▸ What the task asks: The word "window" may appear in some of the lines below. State how many lines contain it, and write only that number.

# # #

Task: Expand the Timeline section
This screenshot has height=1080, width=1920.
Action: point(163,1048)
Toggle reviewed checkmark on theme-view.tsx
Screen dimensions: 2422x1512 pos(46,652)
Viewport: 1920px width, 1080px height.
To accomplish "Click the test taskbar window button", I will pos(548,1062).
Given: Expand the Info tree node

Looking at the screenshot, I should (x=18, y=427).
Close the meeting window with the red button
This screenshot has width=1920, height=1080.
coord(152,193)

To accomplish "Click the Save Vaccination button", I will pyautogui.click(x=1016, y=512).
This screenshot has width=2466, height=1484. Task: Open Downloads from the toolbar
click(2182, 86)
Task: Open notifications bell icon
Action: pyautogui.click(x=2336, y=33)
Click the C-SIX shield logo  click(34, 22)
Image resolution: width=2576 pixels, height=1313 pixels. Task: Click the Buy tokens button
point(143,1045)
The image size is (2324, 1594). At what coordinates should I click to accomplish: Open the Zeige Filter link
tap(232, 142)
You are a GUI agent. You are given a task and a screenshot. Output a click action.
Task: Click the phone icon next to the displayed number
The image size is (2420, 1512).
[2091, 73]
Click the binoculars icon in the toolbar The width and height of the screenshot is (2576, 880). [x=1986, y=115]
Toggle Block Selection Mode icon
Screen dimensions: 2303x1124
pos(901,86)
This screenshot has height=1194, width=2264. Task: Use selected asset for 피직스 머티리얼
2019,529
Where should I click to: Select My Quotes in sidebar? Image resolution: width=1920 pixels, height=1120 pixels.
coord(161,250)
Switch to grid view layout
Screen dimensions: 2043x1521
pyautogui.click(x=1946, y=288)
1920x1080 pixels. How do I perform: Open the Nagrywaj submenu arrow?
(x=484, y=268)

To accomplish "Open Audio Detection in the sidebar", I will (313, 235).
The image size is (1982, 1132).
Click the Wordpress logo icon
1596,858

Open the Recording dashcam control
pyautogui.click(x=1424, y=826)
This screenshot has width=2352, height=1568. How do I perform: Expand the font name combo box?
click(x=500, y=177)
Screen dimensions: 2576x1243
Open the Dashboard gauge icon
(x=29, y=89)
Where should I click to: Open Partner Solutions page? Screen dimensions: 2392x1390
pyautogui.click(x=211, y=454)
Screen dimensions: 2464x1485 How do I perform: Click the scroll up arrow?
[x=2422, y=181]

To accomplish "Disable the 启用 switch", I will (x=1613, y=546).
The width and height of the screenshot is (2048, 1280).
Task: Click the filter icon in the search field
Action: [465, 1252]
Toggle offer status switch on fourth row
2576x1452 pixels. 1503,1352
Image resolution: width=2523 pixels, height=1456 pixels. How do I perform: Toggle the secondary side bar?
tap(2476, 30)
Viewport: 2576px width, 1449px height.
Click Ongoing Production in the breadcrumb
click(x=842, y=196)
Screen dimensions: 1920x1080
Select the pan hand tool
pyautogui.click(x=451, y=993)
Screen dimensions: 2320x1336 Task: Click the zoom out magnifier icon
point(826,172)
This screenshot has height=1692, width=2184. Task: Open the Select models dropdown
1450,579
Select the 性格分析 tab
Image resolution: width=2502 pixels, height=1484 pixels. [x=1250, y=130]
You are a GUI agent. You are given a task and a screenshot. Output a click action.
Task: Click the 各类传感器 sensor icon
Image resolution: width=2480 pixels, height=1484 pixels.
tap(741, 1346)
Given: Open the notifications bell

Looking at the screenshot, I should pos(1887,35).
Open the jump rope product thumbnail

# # #

▸ Answer box: 2